* Begin Data listing *
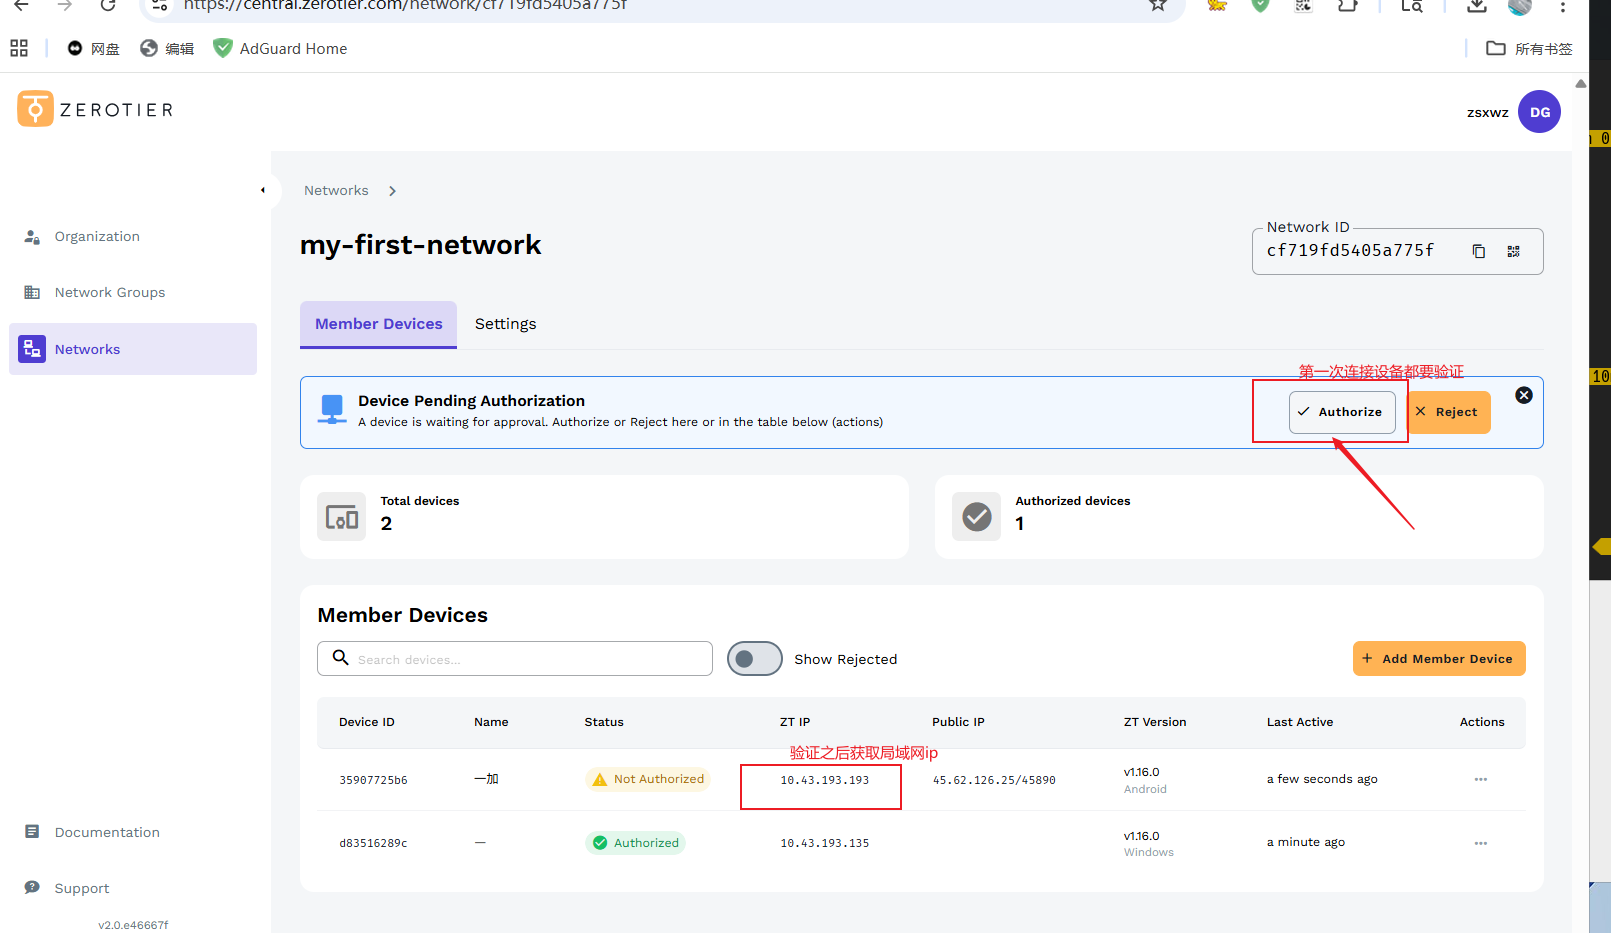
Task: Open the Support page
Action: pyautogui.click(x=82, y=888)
* End Data listing *
* Begin Data listing *
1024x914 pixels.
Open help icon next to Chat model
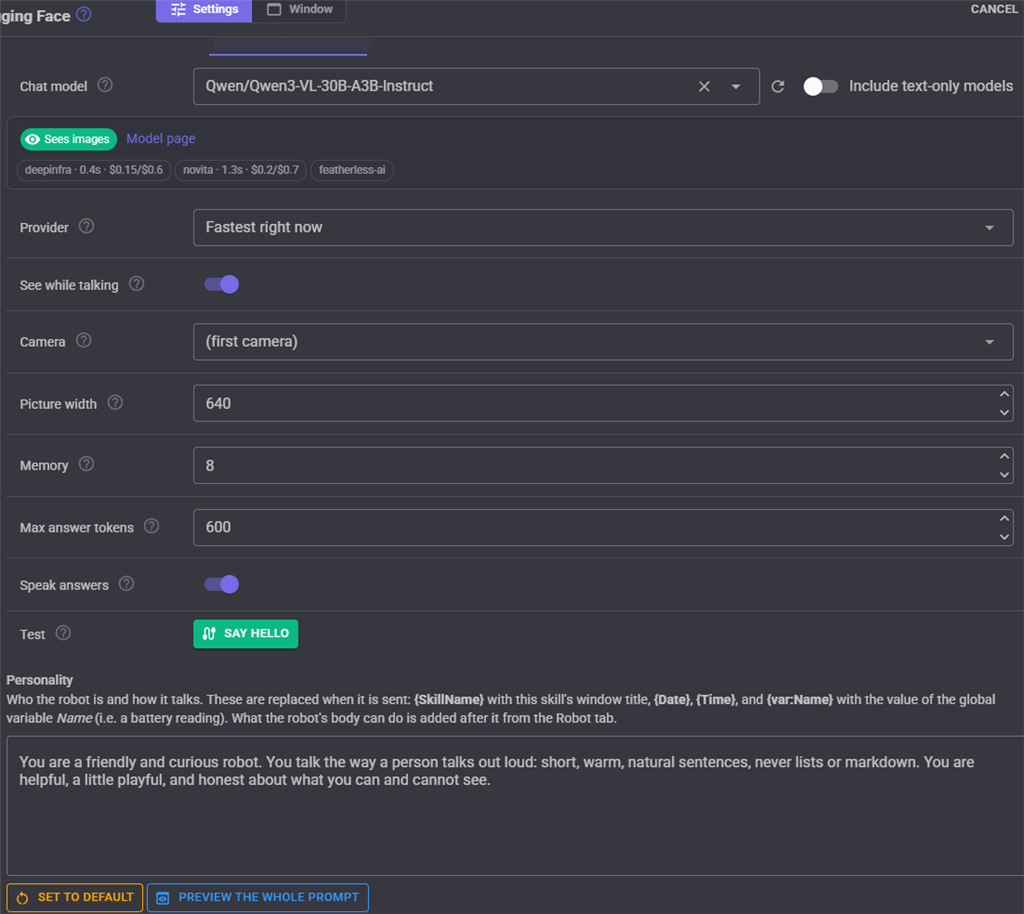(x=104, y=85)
* End Data listing *
→ **Written task**
Please reproduce the lines of the material starting with the line containing "1024x914 pixels." and continuing through the line containing "(x=104, y=85)", swapping "help icon" for "info button" and keeping everything else unchanged. Leave the pictures out.

→ **Written response**
1024x914 pixels.
Open info button next to Chat model
(x=104, y=85)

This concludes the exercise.